**Required work:** In the stretch from the start of the data through the line containing "pyautogui.click(x=132, y=31)", change every "Viewport" to "Display" and leave all else unchanged. Give back only those lines.

**Word and element location data:**
____________

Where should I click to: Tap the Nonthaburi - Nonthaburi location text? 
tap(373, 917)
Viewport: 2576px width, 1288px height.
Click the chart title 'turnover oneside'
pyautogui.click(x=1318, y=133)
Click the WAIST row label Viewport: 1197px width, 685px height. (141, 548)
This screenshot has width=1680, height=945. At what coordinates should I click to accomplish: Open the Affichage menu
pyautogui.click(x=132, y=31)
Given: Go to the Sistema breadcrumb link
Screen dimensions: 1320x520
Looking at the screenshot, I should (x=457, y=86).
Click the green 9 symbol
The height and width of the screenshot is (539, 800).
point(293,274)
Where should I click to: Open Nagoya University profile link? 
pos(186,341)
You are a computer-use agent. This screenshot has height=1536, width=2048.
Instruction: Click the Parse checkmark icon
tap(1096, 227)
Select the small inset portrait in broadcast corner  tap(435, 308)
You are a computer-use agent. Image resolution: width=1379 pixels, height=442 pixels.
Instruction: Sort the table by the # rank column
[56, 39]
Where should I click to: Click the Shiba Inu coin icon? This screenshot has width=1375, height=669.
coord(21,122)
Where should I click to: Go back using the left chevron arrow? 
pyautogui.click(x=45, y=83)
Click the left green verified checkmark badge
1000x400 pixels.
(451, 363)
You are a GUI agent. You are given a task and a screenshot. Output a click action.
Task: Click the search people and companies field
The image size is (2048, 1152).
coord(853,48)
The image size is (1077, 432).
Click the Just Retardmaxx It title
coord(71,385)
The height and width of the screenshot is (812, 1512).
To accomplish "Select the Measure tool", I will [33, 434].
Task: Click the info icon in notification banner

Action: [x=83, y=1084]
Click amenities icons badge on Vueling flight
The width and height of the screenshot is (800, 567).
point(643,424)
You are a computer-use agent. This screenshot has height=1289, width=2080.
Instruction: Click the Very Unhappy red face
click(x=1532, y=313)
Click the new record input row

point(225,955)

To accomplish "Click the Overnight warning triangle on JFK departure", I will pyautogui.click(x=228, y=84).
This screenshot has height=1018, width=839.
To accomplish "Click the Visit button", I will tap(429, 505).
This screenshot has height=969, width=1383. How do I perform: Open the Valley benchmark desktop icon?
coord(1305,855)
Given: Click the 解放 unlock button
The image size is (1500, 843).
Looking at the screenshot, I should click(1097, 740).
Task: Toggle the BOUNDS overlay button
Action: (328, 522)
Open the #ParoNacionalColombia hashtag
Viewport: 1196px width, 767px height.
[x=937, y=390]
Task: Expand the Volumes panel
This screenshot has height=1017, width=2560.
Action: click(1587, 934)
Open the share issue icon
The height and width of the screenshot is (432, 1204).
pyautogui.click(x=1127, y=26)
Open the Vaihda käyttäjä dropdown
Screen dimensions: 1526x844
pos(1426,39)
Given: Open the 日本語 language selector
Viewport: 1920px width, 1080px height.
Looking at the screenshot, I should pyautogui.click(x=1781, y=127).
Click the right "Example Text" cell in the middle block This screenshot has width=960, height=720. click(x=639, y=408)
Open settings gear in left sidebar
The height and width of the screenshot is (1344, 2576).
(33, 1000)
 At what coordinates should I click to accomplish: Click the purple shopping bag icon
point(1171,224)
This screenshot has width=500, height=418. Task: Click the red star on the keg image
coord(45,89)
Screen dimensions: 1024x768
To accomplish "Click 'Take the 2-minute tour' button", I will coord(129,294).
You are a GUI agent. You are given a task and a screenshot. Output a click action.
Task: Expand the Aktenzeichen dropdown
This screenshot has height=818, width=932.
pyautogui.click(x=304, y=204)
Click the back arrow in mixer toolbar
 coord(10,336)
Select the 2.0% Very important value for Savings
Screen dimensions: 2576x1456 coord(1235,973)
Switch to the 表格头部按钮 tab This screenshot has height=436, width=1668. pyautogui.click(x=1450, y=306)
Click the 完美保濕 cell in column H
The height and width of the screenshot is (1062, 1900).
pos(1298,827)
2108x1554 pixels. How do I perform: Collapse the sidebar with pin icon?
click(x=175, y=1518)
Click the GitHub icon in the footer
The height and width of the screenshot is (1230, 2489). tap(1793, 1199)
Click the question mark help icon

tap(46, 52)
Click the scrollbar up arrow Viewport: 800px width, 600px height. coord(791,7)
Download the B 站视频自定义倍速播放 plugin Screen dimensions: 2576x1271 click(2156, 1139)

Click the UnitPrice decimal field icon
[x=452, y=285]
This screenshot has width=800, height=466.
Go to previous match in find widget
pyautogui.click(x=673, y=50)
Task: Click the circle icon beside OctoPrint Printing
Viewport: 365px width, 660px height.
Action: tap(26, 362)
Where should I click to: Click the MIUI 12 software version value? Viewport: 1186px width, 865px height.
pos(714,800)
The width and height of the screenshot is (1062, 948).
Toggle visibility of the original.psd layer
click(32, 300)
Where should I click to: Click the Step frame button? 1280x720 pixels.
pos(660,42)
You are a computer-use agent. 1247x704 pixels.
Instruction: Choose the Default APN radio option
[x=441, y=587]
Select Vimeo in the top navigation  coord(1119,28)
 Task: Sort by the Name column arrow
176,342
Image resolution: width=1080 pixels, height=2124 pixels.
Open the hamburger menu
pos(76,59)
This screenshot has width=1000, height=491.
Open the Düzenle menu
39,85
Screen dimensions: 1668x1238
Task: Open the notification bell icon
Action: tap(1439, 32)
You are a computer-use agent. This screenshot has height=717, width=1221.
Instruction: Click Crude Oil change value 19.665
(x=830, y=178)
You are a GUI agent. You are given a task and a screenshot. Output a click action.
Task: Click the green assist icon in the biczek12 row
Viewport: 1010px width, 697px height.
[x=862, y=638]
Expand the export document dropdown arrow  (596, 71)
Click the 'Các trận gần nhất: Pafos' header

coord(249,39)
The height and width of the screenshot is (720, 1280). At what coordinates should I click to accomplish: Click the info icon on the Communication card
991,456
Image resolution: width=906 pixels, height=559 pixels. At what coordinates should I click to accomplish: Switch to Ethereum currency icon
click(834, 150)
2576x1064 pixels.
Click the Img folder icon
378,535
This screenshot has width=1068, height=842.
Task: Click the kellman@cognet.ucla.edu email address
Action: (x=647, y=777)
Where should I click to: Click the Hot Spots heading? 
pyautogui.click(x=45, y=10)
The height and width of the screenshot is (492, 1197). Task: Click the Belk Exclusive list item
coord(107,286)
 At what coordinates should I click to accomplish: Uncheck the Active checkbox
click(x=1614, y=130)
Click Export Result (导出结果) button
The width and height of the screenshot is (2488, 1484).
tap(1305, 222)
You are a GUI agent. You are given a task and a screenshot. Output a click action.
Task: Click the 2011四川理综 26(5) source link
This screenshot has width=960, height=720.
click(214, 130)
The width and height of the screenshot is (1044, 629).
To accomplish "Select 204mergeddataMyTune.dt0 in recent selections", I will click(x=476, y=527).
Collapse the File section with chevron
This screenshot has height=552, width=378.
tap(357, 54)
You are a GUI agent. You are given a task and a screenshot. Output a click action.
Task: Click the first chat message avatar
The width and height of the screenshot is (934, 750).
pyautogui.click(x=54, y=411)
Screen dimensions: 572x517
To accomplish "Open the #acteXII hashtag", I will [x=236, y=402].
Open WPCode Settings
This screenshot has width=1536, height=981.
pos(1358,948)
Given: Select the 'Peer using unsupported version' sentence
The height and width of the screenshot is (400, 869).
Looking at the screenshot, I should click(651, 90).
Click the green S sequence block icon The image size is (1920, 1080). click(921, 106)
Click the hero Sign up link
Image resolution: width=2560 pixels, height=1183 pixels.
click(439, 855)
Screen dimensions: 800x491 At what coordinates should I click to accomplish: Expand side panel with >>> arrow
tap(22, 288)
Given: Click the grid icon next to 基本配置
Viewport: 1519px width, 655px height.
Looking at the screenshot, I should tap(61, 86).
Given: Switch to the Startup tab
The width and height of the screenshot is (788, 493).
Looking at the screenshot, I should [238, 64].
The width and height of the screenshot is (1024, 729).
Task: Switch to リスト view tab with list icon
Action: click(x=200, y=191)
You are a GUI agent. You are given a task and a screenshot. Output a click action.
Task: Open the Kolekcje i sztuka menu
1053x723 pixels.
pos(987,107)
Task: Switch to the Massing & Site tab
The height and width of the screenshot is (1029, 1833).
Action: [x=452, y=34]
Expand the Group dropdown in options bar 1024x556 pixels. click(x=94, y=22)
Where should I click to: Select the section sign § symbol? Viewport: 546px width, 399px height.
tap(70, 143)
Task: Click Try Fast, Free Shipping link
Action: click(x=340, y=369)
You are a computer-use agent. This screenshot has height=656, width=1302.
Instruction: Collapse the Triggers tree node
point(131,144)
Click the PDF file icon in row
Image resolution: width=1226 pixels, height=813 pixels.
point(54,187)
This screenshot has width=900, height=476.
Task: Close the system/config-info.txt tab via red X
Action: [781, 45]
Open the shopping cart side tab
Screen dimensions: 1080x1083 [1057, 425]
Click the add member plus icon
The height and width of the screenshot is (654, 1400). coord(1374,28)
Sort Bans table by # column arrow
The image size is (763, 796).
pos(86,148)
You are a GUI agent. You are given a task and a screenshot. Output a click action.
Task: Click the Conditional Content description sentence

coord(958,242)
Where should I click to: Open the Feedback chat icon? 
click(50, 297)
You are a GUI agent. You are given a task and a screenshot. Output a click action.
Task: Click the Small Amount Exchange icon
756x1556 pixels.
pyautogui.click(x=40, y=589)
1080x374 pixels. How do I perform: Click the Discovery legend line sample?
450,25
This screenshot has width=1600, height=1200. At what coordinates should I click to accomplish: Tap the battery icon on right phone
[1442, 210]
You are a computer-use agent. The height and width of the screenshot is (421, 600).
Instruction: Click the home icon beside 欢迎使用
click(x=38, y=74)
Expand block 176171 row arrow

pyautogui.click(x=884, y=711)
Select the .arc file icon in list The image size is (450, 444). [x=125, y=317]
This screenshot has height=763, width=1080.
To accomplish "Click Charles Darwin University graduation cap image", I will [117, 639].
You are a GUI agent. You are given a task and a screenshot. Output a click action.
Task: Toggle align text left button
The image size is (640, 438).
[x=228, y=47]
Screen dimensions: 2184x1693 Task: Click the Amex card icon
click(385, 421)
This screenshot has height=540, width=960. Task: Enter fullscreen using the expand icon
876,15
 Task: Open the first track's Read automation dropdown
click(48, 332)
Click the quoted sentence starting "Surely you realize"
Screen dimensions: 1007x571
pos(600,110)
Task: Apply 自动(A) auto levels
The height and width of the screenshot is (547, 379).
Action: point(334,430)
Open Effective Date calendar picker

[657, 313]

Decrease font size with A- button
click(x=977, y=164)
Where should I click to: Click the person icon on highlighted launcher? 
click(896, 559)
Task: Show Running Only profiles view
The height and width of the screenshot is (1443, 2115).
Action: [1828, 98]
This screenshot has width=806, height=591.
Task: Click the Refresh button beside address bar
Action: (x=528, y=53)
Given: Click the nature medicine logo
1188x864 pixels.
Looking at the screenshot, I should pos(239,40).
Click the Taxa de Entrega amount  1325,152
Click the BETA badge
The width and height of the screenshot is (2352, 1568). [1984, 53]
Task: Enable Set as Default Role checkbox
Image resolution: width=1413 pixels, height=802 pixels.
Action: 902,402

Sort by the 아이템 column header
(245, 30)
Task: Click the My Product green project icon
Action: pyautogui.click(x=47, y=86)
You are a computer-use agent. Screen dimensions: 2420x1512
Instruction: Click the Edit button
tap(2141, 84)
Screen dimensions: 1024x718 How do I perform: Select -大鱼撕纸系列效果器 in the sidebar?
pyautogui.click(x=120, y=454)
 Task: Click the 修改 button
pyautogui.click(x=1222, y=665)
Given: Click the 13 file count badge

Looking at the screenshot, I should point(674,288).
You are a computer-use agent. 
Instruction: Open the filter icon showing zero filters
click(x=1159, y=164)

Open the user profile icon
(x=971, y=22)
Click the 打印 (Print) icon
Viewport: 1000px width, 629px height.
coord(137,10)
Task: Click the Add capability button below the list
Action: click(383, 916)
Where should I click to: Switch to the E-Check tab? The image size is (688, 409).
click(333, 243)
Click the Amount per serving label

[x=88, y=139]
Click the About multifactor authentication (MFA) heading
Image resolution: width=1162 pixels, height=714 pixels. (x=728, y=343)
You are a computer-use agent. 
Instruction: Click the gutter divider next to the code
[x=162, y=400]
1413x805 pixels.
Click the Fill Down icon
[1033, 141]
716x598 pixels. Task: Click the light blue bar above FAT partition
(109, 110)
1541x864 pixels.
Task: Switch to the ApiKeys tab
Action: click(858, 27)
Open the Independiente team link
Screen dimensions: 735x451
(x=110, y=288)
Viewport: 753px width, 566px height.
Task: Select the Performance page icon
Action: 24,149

____________

**Solution below:**
Where should I click to: Tap the Nonthaburi - Nonthaburi location text? 
tap(373, 917)
Display: 2576px width, 1288px height.
Click the chart title 'turnover oneside'
pyautogui.click(x=1318, y=133)
Click the WAIST row label Display: 1197px width, 685px height. (141, 548)
This screenshot has width=1680, height=945. At what coordinates should I click to accomplish: Open the Affichage menu
pyautogui.click(x=132, y=31)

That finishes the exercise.